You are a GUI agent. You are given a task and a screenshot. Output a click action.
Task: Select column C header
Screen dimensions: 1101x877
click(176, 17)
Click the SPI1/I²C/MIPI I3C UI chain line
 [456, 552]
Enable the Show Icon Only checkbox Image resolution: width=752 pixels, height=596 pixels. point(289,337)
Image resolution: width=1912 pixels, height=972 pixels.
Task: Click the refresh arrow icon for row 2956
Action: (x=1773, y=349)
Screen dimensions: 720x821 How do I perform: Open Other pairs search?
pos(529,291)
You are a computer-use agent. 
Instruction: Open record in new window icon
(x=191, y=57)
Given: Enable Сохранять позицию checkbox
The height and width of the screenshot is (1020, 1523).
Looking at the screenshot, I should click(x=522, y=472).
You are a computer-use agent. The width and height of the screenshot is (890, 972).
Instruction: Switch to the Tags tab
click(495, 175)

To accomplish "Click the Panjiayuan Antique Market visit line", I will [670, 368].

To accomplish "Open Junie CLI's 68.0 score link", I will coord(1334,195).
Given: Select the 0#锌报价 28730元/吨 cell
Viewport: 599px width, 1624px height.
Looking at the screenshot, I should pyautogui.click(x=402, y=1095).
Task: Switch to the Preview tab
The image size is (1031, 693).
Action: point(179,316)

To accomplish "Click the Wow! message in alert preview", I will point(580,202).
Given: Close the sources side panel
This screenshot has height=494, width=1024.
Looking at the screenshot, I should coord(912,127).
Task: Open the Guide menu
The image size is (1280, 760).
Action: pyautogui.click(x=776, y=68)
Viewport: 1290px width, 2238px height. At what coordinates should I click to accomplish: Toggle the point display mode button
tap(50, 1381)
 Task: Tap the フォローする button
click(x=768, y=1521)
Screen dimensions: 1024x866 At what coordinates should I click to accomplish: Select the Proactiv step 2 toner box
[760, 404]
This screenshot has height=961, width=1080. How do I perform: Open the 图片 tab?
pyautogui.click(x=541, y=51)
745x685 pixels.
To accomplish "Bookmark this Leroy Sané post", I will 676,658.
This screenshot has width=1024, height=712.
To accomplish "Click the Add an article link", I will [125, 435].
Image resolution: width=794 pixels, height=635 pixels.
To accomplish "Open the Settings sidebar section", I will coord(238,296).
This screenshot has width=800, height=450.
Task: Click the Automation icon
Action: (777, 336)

* [EXERCISE DETAILS] Output the entries above in their entirety, exactly as written.

* [OUTPUT OF THE TASK]
You are a GUI agent. You are given a task and a screenshot. Output a click action.
Task: Select column C header
Screen dimensions: 1101x877
click(176, 17)
Click the SPI1/I²C/MIPI I3C UI chain line
 [456, 552]
Enable the Show Icon Only checkbox Image resolution: width=752 pixels, height=596 pixels. point(289,337)
Image resolution: width=1912 pixels, height=972 pixels.
Task: Click the refresh arrow icon for row 2956
Action: (x=1773, y=349)
Screen dimensions: 720x821 How do I perform: Open Other pairs search?
pos(529,291)
You are a computer-use agent. 
Instruction: Open record in new window icon
(x=191, y=57)
Given: Enable Сохранять позицию checkbox
The height and width of the screenshot is (1020, 1523).
Looking at the screenshot, I should click(x=522, y=472).
You are a computer-use agent. The width and height of the screenshot is (890, 972).
Instruction: Switch to the Tags tab
click(495, 175)

To accomplish "Click the Panjiayuan Antique Market visit line", I will [670, 368].

To accomplish "Open Junie CLI's 68.0 score link", I will coord(1334,195).
Given: Select the 0#锌报价 28730元/吨 cell
Viewport: 599px width, 1624px height.
Looking at the screenshot, I should pyautogui.click(x=402, y=1095).
Task: Switch to the Preview tab
The image size is (1031, 693).
Action: point(179,316)

To accomplish "Click the Wow! message in alert preview", I will point(580,202).
Given: Close the sources side panel
This screenshot has height=494, width=1024.
Looking at the screenshot, I should coord(912,127).
Task: Open the Guide menu
The image size is (1280, 760).
Action: pyautogui.click(x=776, y=68)
Viewport: 1290px width, 2238px height. At what coordinates should I click to accomplish: Toggle the point display mode button
tap(50, 1381)
 Task: Tap the フォローする button
click(x=768, y=1521)
Screen dimensions: 1024x866 At what coordinates should I click to accomplish: Select the Proactiv step 2 toner box
[760, 404]
This screenshot has height=961, width=1080. How do I perform: Open the 图片 tab?
pyautogui.click(x=541, y=51)
745x685 pixels.
To accomplish "Bookmark this Leroy Sané post", I will 676,658.
This screenshot has width=1024, height=712.
To accomplish "Click the Add an article link", I will [125, 435].
Image resolution: width=794 pixels, height=635 pixels.
To accomplish "Open the Settings sidebar section", I will coord(238,296).
This screenshot has width=800, height=450.
Task: Click the Automation icon
Action: (777, 336)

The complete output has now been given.